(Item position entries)
::::::::

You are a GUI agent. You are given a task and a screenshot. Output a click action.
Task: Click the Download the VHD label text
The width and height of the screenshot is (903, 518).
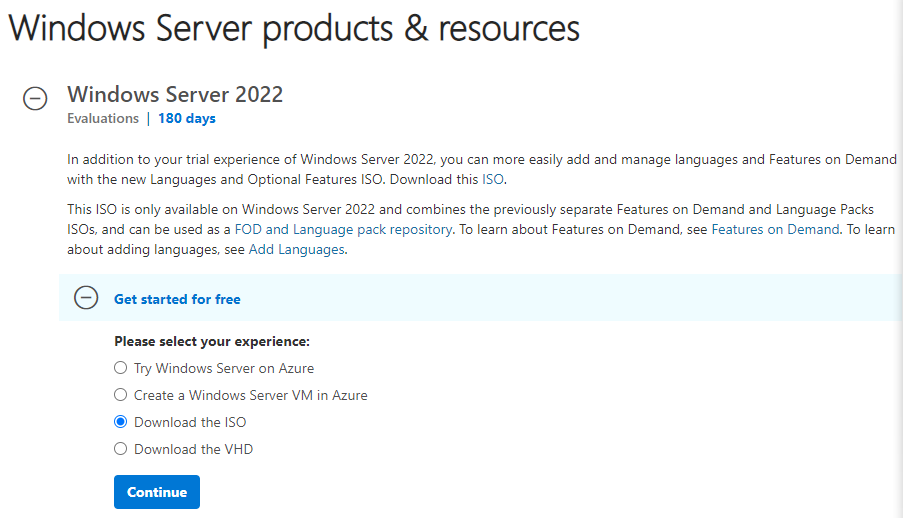[x=194, y=449]
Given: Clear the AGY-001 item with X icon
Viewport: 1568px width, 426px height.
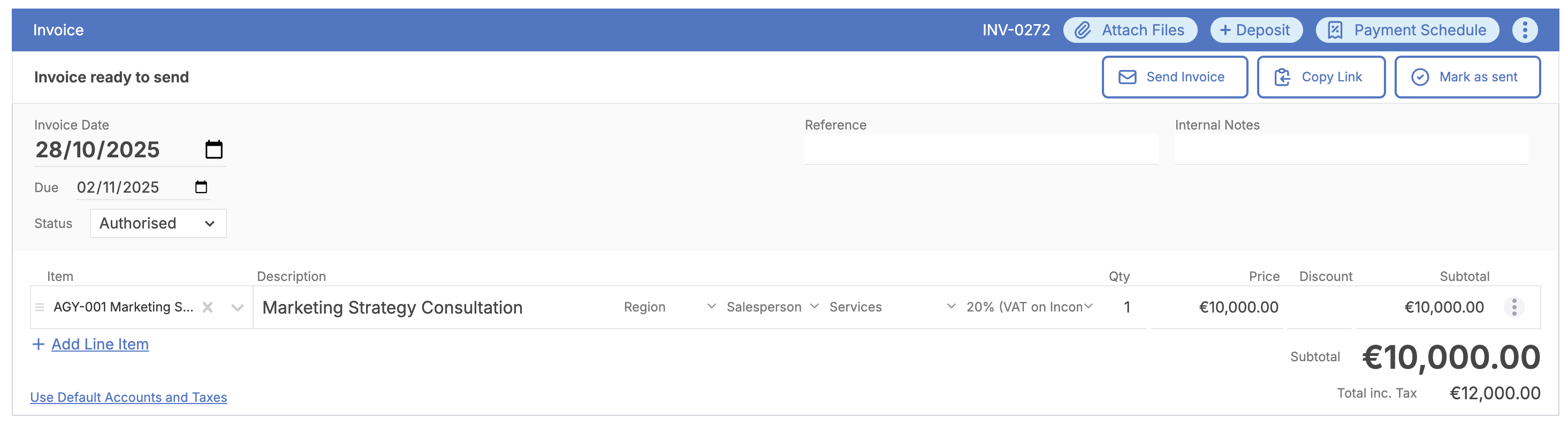Looking at the screenshot, I should 208,307.
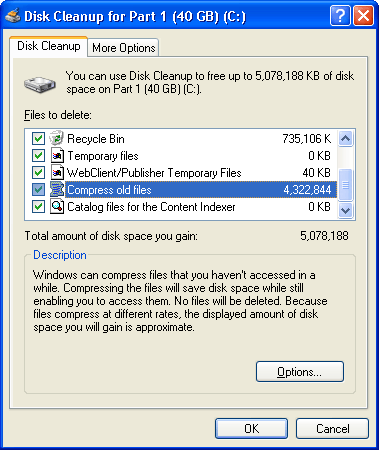Confirm cleanup with OK button
This screenshot has width=379, height=450.
pyautogui.click(x=251, y=428)
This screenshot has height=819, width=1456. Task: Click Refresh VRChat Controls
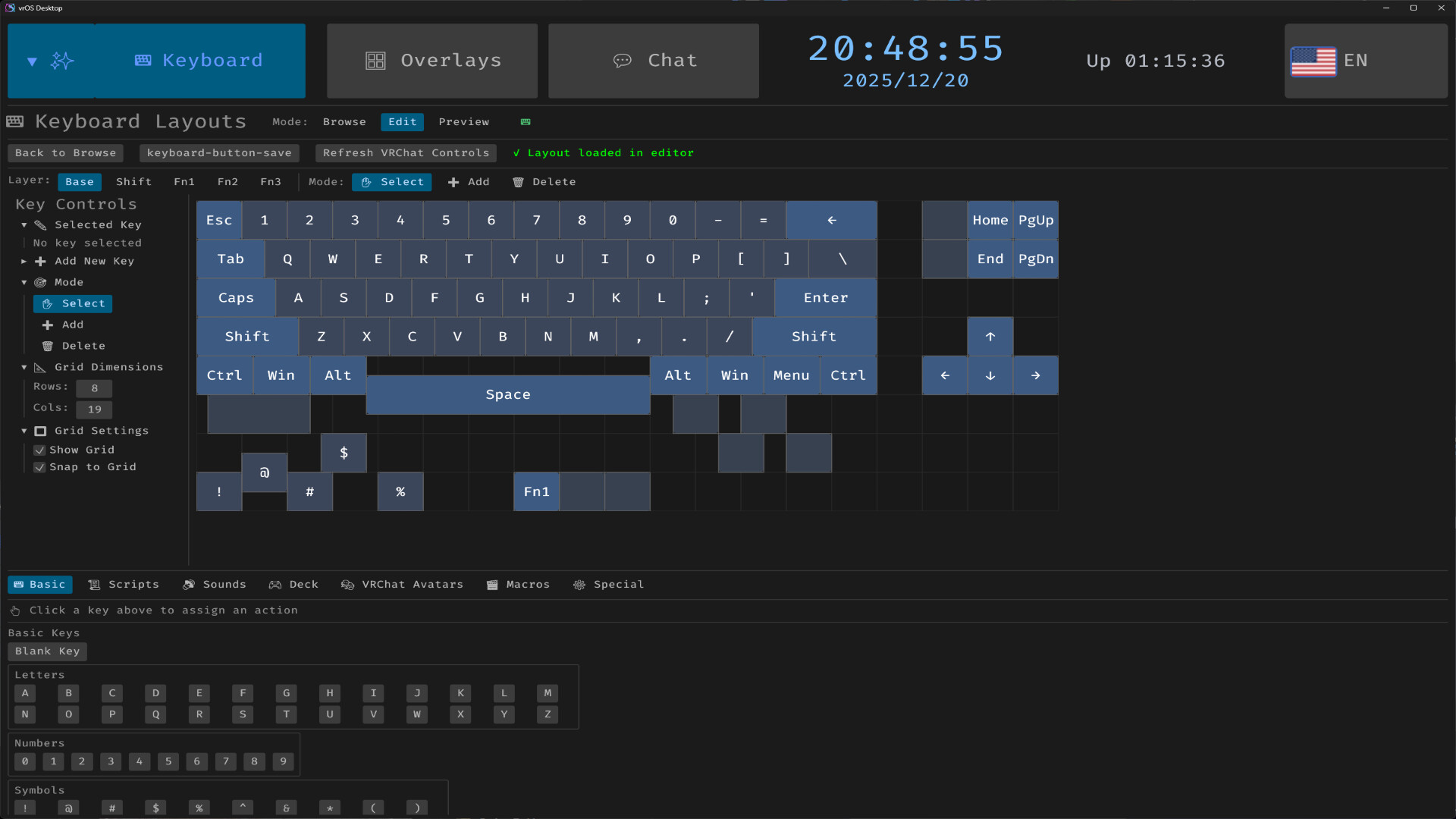coord(406,152)
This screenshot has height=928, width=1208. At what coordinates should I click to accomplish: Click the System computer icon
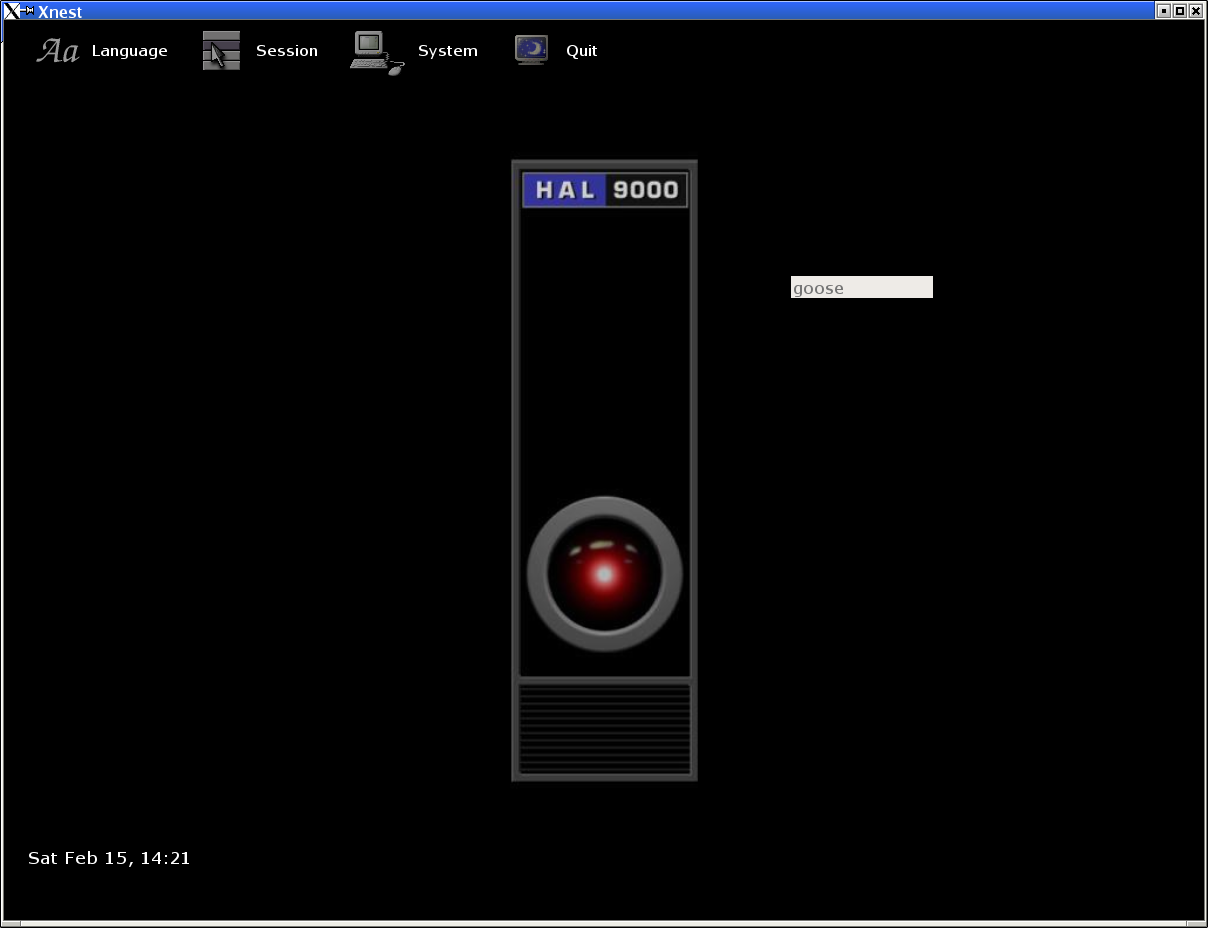click(x=375, y=50)
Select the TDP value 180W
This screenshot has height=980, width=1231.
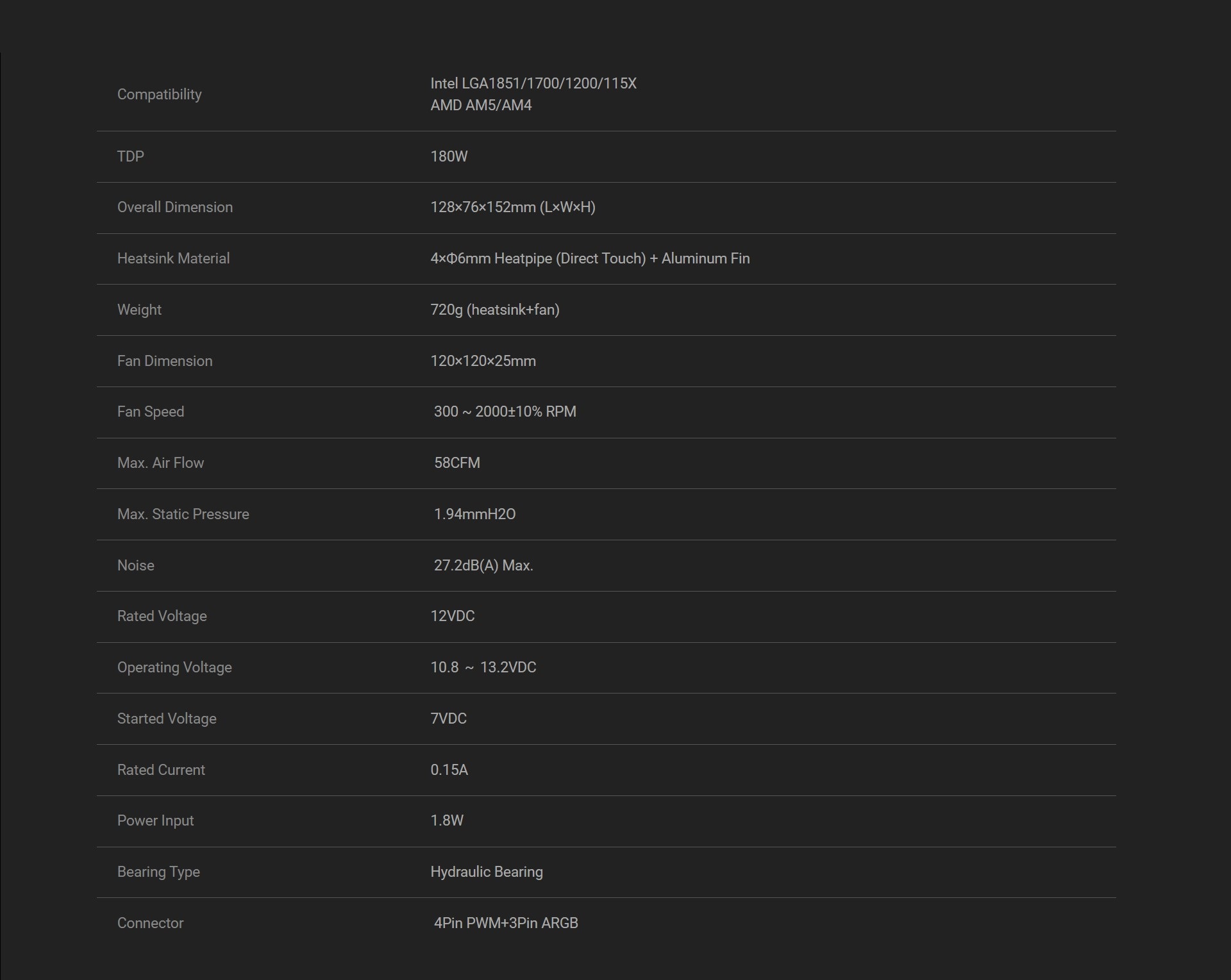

::::::::

SET PROBLEM -
Rewrite the records from the start through the line containing "[x=194, y=449]" as a two-column CSV with the columns request and answer, one row per request, each value in a single quoted field with line breaks replaced by spaces. Leave the pictures out.

ANSWER IN FULL -
request,answer
"You are a GUI agent. You are given a task and a screenshot. Output a click action. Task: Click the Download the VHD label text The width and height of the screenshot is (903, 518).","[x=194, y=449]"